The project, held at Boothstown Village Hall, invites visitors to bring in their broken items from home, where volunteer specialists will repair them for free.
Repairs range from rewiring a circuit board, to mending a simple hole in a jacket.
The first Repair Café was founded in 2009 by Martine Postma in Amsterdam. Since 2007, she had been striving for sustainability at a local level in numerous different ways.
Her main focus had always been to “decrease the amount of waste we produce as a society.” Since then, over 1,000 have been established worldwide, with Boothstown being one of 121 in the UK.
When Mr Blood started his own Repair Café, there were already two others close by. Despite being tempted to volunteer at another Repair Café, the opportunity was too glaring to dismiss:
In his blog, he says: “I decided to start my own Repair Café because the two others in Greater Manchester were not really convenient to access from Boothstown.
“We are not blessed with great public transport links. If I found them inconvenient when I drive, then how would people less mobile in the local community access them?”
“I also discovered that even though the Repair Café movement is growing and getting a lot of publicity, it is still relatively unknown.”
Community projects require funding, and as the café does not charge for its services, it must rely on grants and donations.
With environmental factors becoming ever-present in political discussion, Mr Blood believes prioritising the reuse of damaged goods is essential in the fight against climate change:
“If something goes to landfill, it’s a waste of natural resources.
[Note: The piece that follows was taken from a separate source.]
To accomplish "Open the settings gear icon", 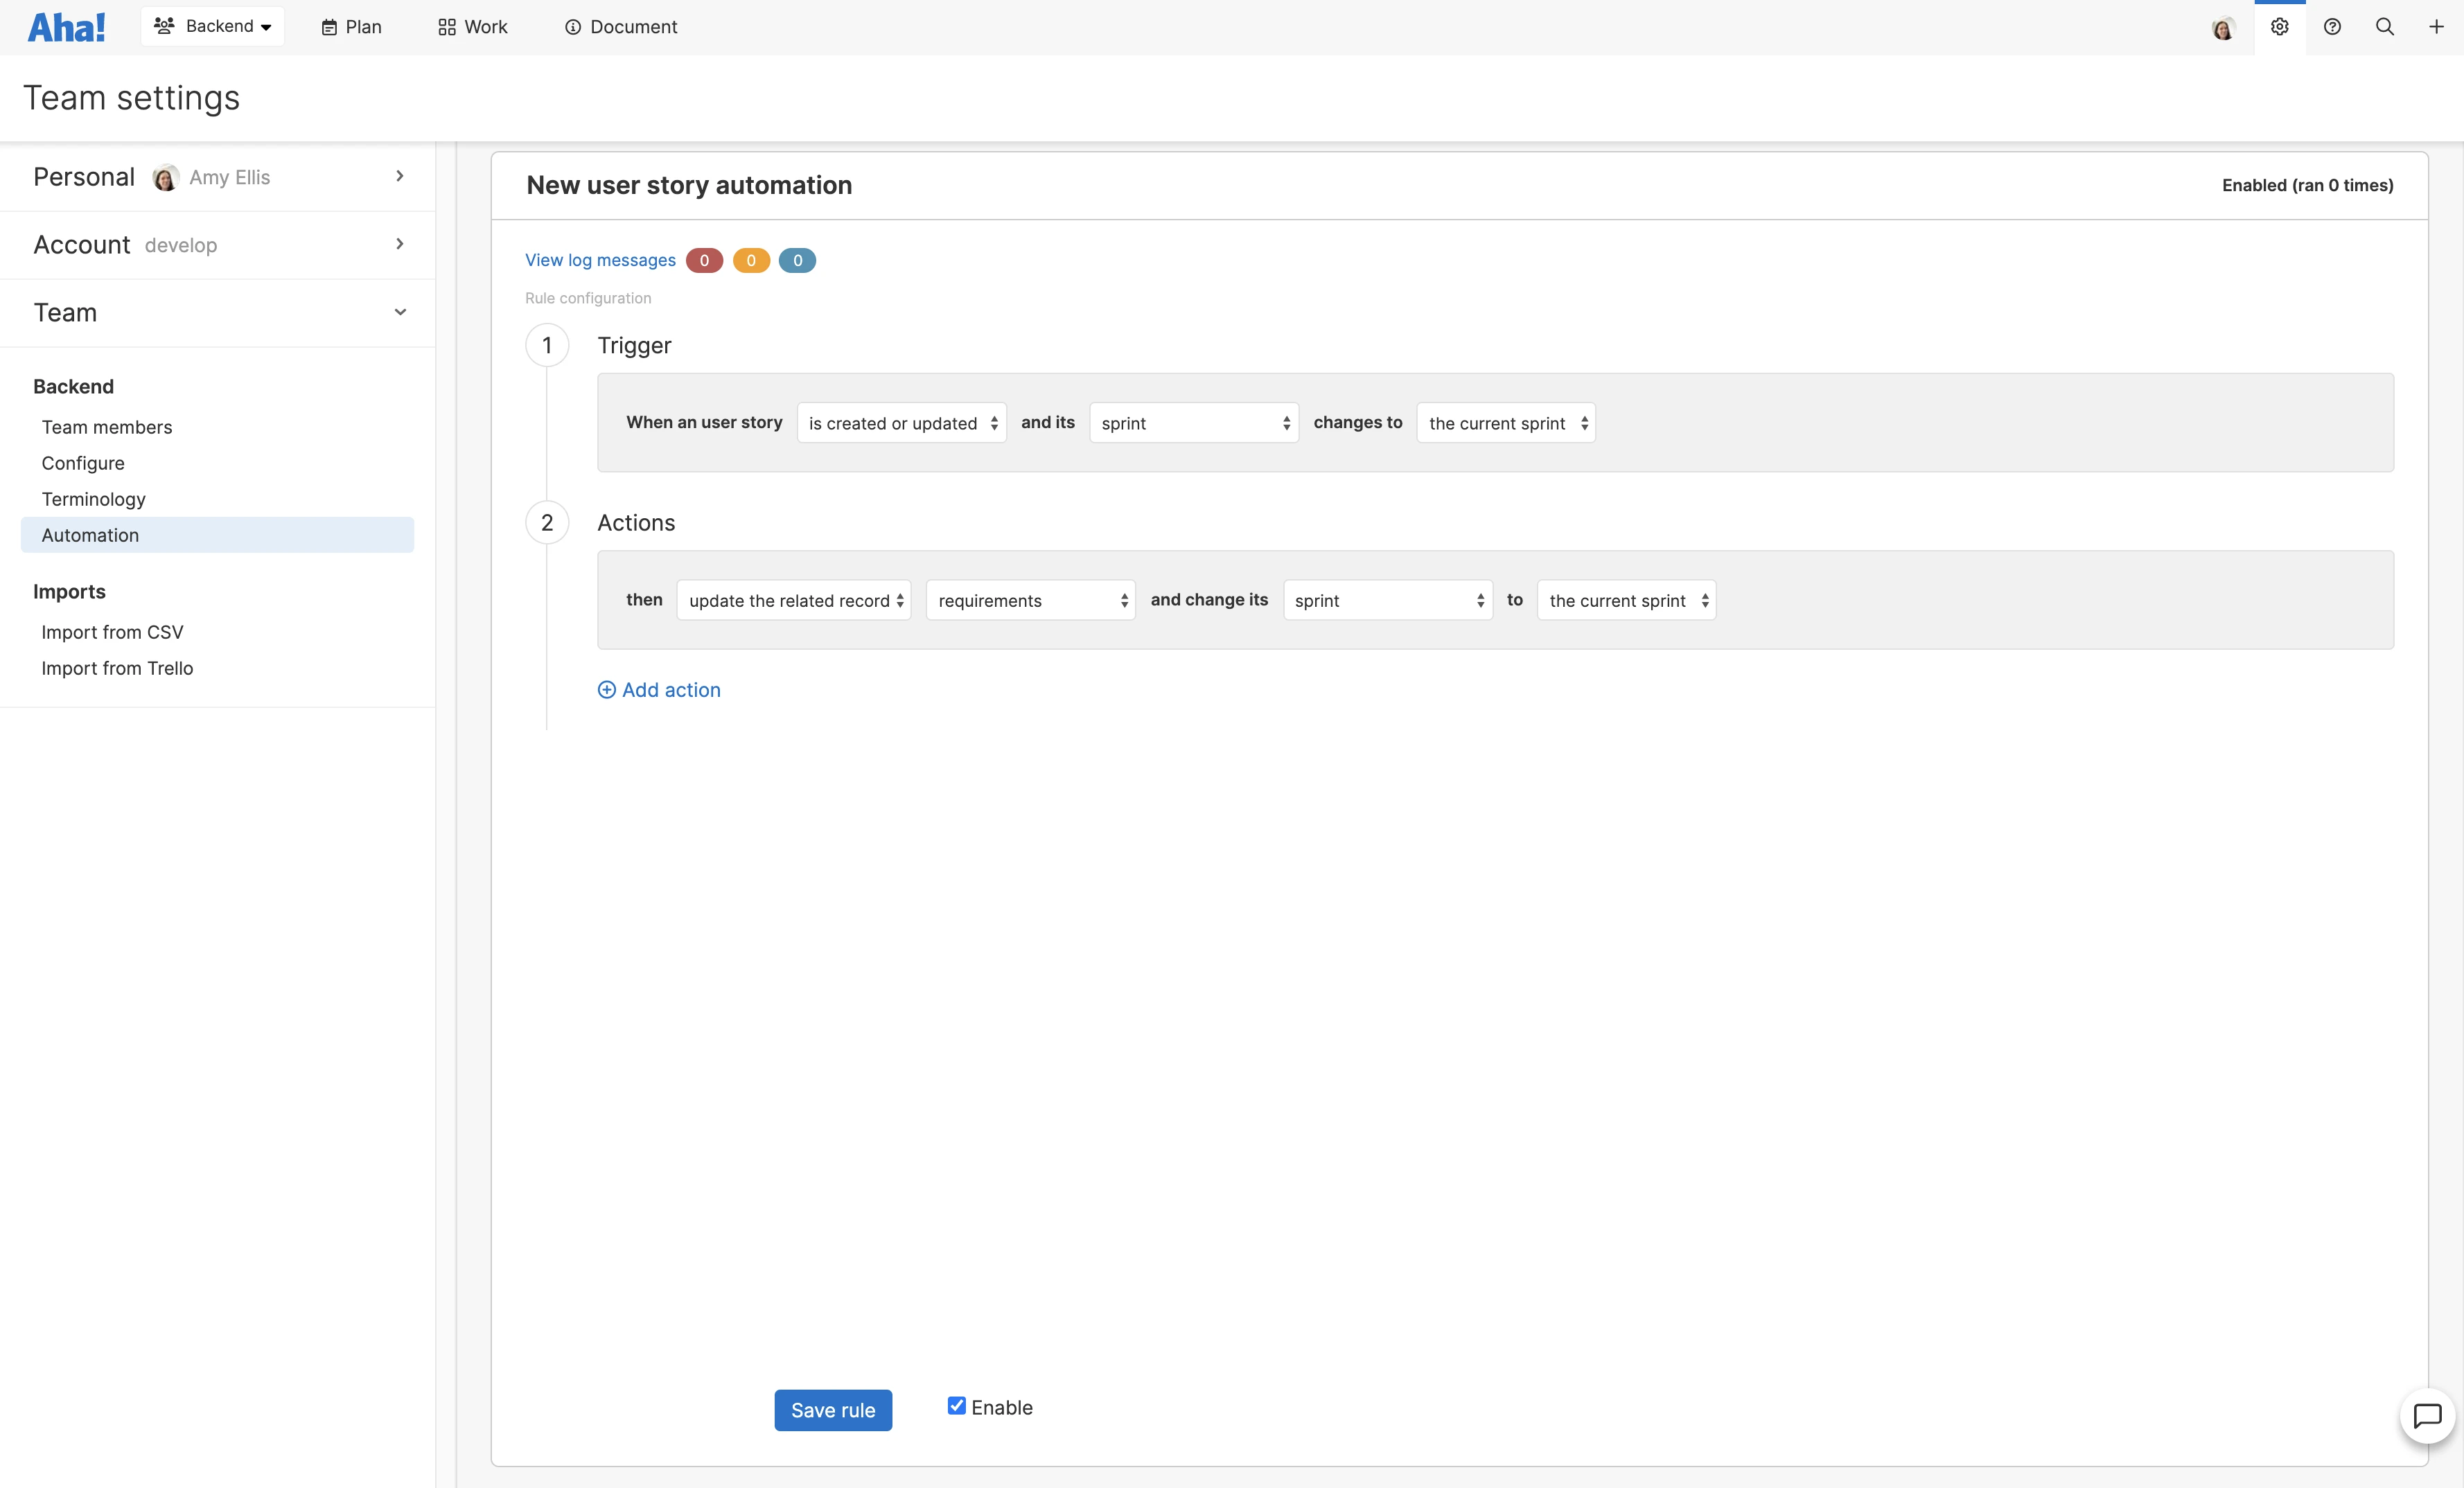I will click(2279, 27).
Even if it’s burned and incinerated, that generates carbon dioxide, so we’re trying to help the environment, reduce landfill and reduce the impact on the environment by reusing existing products,” he said.
“Although an older vacuum cleaner may not be as efficient as a modern one, the amount of carbon dioxide in manufacturing a modern one is far more than you’re actually using to get an old one repaired and carrying on using it.”